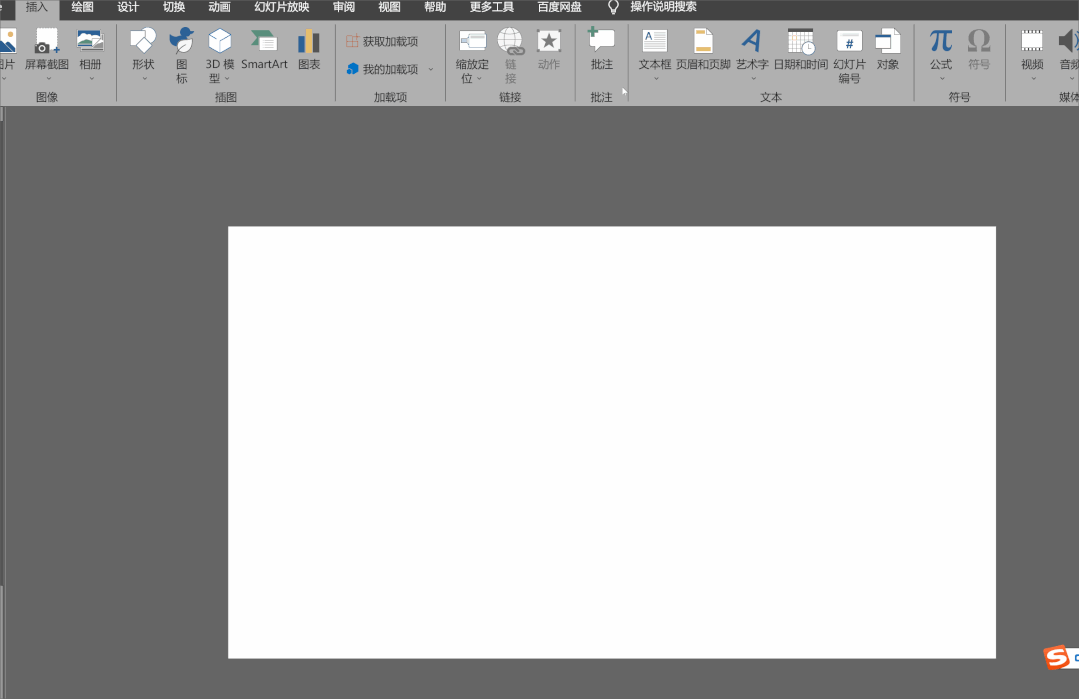1079x699 pixels.
Task: Expand the 3D 模型 dropdown
Action: coord(227,78)
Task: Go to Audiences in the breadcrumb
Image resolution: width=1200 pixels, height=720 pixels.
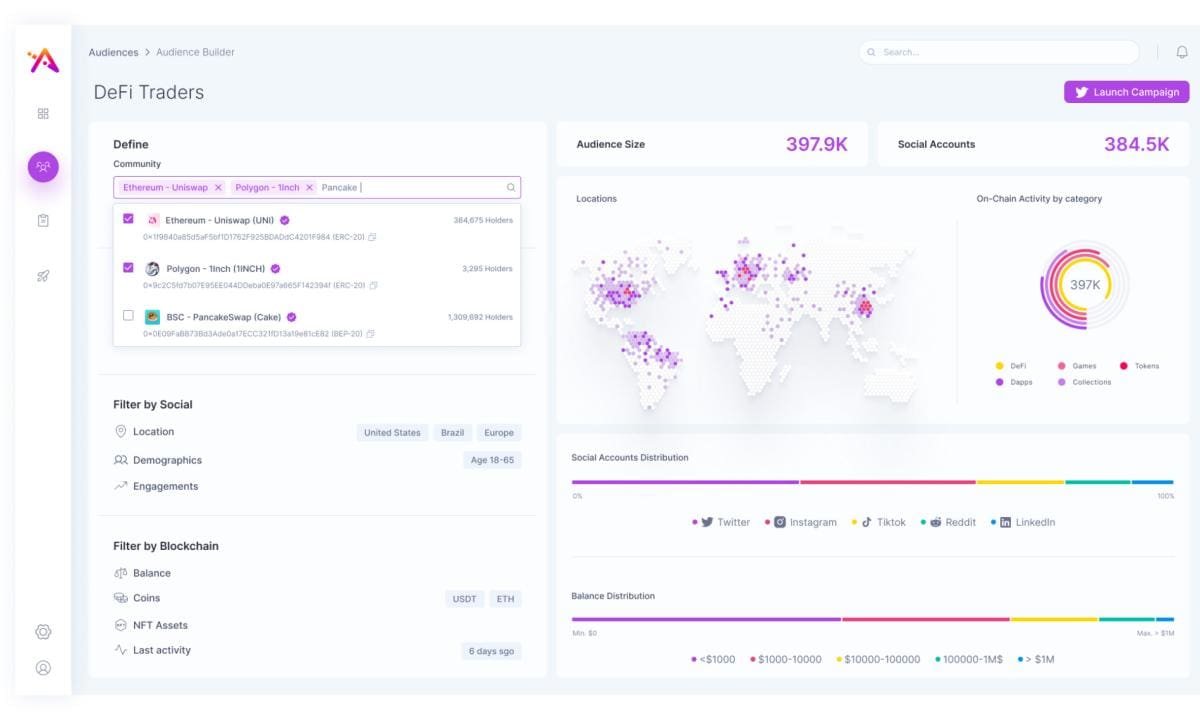Action: [x=113, y=52]
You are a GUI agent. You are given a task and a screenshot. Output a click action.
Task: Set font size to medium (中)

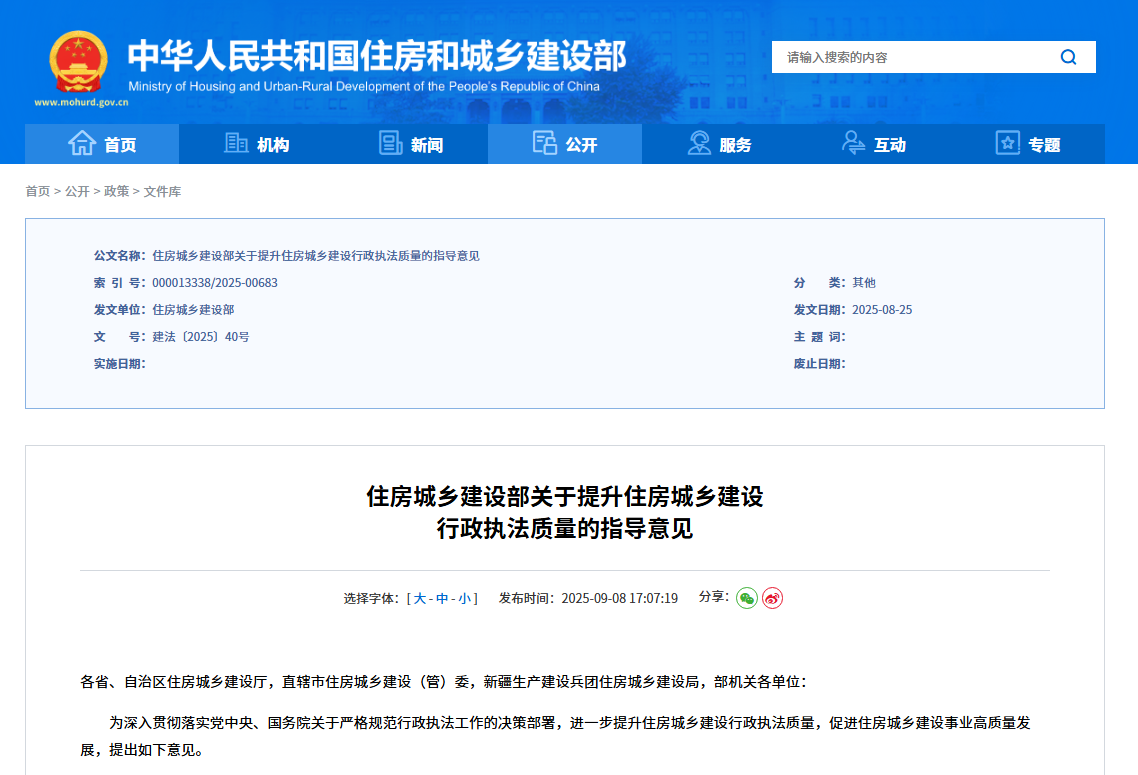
□ □ □ □
Brief: Your copy should consist only of the lines from the one containing "You are a GUI" through the last line of the entries above, reproduced exactly, without pictures.

Answer to the problem:
You are a GUI agent. You are given a task and a screenshot. Output a click action.
Task: Set font size to medium (中)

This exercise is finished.